### [WORK REQUEST]
Print the full listing once more, exactly as given.

BEGIN DATA EXTRACT

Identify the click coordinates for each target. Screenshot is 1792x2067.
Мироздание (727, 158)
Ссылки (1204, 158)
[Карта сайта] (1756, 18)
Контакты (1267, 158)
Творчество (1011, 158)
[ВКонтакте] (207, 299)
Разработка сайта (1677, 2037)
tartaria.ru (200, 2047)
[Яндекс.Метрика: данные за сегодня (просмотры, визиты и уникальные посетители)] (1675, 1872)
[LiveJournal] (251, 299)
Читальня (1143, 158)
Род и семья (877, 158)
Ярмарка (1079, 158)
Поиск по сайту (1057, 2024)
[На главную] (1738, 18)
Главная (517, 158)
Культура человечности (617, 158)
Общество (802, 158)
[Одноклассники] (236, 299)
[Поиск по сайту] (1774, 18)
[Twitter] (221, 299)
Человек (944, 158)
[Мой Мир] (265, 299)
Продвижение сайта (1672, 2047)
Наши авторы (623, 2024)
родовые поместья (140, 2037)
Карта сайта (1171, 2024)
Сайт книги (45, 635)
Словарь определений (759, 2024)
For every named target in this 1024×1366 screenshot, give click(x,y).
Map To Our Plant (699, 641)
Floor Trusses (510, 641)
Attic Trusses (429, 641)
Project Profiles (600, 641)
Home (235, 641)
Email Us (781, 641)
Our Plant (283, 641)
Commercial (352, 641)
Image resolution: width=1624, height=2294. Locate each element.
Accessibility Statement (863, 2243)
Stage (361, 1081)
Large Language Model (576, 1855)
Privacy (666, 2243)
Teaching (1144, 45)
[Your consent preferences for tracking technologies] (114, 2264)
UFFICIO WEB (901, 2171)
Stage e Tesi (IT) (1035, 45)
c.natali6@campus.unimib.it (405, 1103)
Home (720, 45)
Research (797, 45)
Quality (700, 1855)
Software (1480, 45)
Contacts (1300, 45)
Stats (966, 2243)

END DATA EXTRACT

### [TASK ANSWER]
Identify the click coordinates for each target. Screenshot is 1792x2067.
Мироздание (727, 158)
Ссылки (1204, 158)
[Карта сайта] (1756, 18)
Контакты (1267, 158)
Творчество (1011, 158)
[ВКонтакте] (207, 299)
Разработка сайта (1677, 2037)
tartaria.ru (200, 2047)
[Яндекс.Метрика: данные за сегодня (просмотры, визиты и уникальные посетители)] (1675, 1872)
[LiveJournal] (251, 299)
Читальня (1143, 158)
Род и семья (877, 158)
Ярмарка (1079, 158)
Поиск по сайту (1057, 2024)
[На главную] (1738, 18)
Главная (517, 158)
Культура человечности (617, 158)
Общество (802, 158)
[Одноклассники] (236, 299)
[Поиск по сайту] (1774, 18)
[Twitter] (221, 299)
Человек (944, 158)
[Мой Мир] (265, 299)
Продвижение сайта (1672, 2047)
Наши авторы (623, 2024)
родовые поместья (140, 2037)
Карта сайта (1171, 2024)
Сайт книги (45, 635)
Словарь определений (759, 2024)
For every named target in this 1024×1366 screenshot, give click(x,y).
Map To Our Plant (699, 641)
Floor Trusses (510, 641)
Attic Trusses (429, 641)
Project Profiles (600, 641)
Home (235, 641)
Email Us (781, 641)
Our Plant (283, 641)
Commercial (352, 641)
Image resolution: width=1624, height=2294. Locate each element.
Accessibility Statement (863, 2243)
Stage (361, 1081)
Large Language Model (576, 1855)
Privacy (666, 2243)
Teaching (1144, 45)
[Your consent preferences for tracking technologies] (114, 2264)
UFFICIO WEB (901, 2171)
Stage e Tesi (IT) (1035, 45)
c.natali6@campus.unimib.it (405, 1103)
Home (720, 45)
Research (797, 45)
Quality (700, 1855)
Software (1480, 45)
Contacts (1300, 45)
Stats (966, 2243)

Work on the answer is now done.